Abstract

Introduction Oncogenes code for components of cellular growth-regulatory signals (1, 2). Such signals typically start at the cell surface, traverse the cytoplasm, and then terminate in the nucleus. They are propagated by protein-protein interactions between modular recognition domains and controlled by conformational changes and protein phosphorylation. The oncogenic potential of these growth-regulatory signals is linked to a mutational gain of function in one of the signaling components. While genetic analyses have identified the specific biochemical activities of these mutated signal components, structural studies have assigned these activities to distinct protein domains. As components of signaling pathways, oncogenes are bound to interact with each other. Conceptually, these interactions define a genetic space with hierarchical order that reflects the inherent directionality of signaling: each upstream mediator feeds its signal to downstream targets. Exploring oncogene space is essentially a quest for targets.

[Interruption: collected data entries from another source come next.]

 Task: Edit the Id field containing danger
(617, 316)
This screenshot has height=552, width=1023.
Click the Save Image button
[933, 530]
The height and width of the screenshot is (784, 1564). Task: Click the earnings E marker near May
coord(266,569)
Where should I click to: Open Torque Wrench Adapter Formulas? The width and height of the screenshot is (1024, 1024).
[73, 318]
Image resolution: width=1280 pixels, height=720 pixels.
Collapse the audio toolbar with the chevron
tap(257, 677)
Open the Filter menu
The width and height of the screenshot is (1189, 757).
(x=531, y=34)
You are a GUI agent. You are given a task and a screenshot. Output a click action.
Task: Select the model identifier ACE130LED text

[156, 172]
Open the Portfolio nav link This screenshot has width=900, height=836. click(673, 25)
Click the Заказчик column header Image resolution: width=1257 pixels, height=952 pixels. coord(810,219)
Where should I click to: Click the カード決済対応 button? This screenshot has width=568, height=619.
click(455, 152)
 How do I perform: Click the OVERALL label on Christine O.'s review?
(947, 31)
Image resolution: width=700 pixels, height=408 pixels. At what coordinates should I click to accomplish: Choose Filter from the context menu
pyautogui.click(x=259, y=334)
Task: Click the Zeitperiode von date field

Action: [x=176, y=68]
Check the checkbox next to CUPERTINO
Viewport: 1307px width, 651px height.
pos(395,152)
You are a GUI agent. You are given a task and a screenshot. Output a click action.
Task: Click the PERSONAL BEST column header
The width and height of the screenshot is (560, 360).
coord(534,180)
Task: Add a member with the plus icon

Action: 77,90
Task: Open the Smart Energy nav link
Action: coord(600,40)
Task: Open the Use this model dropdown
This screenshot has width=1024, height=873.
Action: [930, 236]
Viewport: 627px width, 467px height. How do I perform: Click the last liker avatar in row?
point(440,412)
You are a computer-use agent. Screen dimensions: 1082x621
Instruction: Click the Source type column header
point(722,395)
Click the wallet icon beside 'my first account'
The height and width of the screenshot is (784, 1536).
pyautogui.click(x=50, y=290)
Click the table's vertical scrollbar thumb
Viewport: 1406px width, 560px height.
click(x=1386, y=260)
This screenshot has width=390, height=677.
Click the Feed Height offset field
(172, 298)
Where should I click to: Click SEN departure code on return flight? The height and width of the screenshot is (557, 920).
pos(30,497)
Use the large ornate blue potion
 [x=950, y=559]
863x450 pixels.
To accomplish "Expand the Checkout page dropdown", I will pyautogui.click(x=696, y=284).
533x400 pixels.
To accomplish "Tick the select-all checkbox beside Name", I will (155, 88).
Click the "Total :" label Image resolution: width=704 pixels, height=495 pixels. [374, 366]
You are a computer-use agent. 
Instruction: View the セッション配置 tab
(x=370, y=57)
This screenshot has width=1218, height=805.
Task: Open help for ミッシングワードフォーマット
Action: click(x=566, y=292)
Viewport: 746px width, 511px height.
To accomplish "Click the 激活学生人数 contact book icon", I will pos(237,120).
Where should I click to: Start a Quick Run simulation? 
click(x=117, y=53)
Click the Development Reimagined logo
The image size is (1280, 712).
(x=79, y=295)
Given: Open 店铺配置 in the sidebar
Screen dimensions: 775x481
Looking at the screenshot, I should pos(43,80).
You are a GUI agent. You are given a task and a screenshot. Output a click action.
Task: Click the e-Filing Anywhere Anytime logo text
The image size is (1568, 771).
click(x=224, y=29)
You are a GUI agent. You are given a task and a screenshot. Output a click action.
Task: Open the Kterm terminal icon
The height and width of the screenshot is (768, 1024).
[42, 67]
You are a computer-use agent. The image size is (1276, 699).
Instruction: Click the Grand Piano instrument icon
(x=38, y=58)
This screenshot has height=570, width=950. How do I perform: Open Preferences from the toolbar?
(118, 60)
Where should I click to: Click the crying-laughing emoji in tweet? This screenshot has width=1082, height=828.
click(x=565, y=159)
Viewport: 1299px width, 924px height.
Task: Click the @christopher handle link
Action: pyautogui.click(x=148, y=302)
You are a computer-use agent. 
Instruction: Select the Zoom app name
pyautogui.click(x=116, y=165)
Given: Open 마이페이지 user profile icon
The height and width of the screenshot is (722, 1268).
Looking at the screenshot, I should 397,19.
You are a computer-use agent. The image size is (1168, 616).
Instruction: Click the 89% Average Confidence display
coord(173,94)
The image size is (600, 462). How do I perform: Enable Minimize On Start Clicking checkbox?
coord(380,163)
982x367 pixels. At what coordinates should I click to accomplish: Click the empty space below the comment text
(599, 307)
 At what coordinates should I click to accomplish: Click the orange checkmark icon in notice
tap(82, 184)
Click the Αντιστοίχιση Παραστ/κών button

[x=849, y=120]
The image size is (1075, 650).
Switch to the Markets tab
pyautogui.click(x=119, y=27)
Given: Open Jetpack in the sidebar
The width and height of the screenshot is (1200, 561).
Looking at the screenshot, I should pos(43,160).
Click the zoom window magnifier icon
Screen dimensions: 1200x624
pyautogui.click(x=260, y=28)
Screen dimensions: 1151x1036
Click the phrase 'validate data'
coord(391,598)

The first part of this review will explore the oncogenic determinants of a common cytoplasmic signaling pathway. The results show that whereas a growth regulator can be oncogenic in one cell type, it can enhance differentiation in another. The second part of this review will focus on nuclear effects of growth signals. Signaling networks are branched trees with cross-talk between different components that ultimately regulate a transcription factor. The transcription factor then converts the signal into a program of gene expression that affects the specific phenotype of the cell. Oncogenic signals corrupt normal programs of gene regulation, and, as a result, the patterns of gene expression in the neoplastic cell differ from those of its normal progenitor. Genes that are differentially expressed in the cancer cell control the malignant properties of that cell. An understanding of the neoplastic cellular phenotype requires the identification of these differentially expressed genes that are targets of oncogenes and of tumor suppressor genes. The ultimate goal of the search for targets is to isolate a few genes that, when differentially expressed, will transform a normal cell into a cancer cell. This is an attainable goal if the number of these oncogenic effector genes is small. The aim becomes unrealistic if the number of genes required to induce and maintain the neoplastic phenotype is large.